J’ai toujours été un grand fan de la franchise Splinter Cell, bien plus que des Metal Gear. Chaos Theory reste mon épisode préféré et est probablement le dernier vrai bon SC. Du coup, je n’imaginais pas la déception qui m’attendait lorsqu’en 2010, Ubisoft décidait de donner un coup de jeune à sa franchise avec Conviction.
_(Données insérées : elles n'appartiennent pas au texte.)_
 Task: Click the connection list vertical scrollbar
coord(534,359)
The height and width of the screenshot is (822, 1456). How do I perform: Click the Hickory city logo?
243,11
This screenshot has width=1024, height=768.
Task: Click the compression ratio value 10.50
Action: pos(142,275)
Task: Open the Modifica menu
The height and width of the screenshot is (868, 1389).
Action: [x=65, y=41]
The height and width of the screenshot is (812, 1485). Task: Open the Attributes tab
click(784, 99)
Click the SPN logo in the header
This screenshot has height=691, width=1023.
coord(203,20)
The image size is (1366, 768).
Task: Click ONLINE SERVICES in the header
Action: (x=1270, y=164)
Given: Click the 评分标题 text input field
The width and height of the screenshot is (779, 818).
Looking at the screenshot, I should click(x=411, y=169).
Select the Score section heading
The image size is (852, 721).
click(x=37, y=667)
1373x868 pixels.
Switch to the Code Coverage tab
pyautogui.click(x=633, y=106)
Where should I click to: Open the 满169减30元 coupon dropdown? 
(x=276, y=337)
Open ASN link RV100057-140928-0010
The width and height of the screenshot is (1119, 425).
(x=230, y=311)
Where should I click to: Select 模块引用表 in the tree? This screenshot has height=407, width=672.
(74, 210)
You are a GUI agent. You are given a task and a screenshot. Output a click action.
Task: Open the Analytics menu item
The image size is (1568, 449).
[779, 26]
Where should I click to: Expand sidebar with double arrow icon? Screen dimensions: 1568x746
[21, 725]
Pas que Conviction soit un mauvais jeu en tant que tel, mais c’était par contre un très mauvais Splinter Cell. Blacklist avait donc la pression et devait ramener les fans de la licence sans perdre les nouveaux joueurs attiré par le gameplay action du précédent.

L’autre Blacklist

Le scénario de ce nouvel épisode débute à Guam où Fisher, tel un John McClane sans marcel, assiste à l’attaque de la base militaire locale par des terroristes. Les Ingénieurs, comme ils aiment se faire appeler, lancent un ultimatum : une attaque de grande ampleur sur le sol américain chaque semaine tant que les troupes américains disséminées un peu partout dans le monde ne seront pas rapatriées. Pas de bol, l’attaque de Guam blesse un ami de Fisher qui reprend donc du service dans la nouvelle unité Echelon avec pour mission d’arrêter la Blacklist et les Ingénieurs. Tout un programme, et pas de temps à perdre.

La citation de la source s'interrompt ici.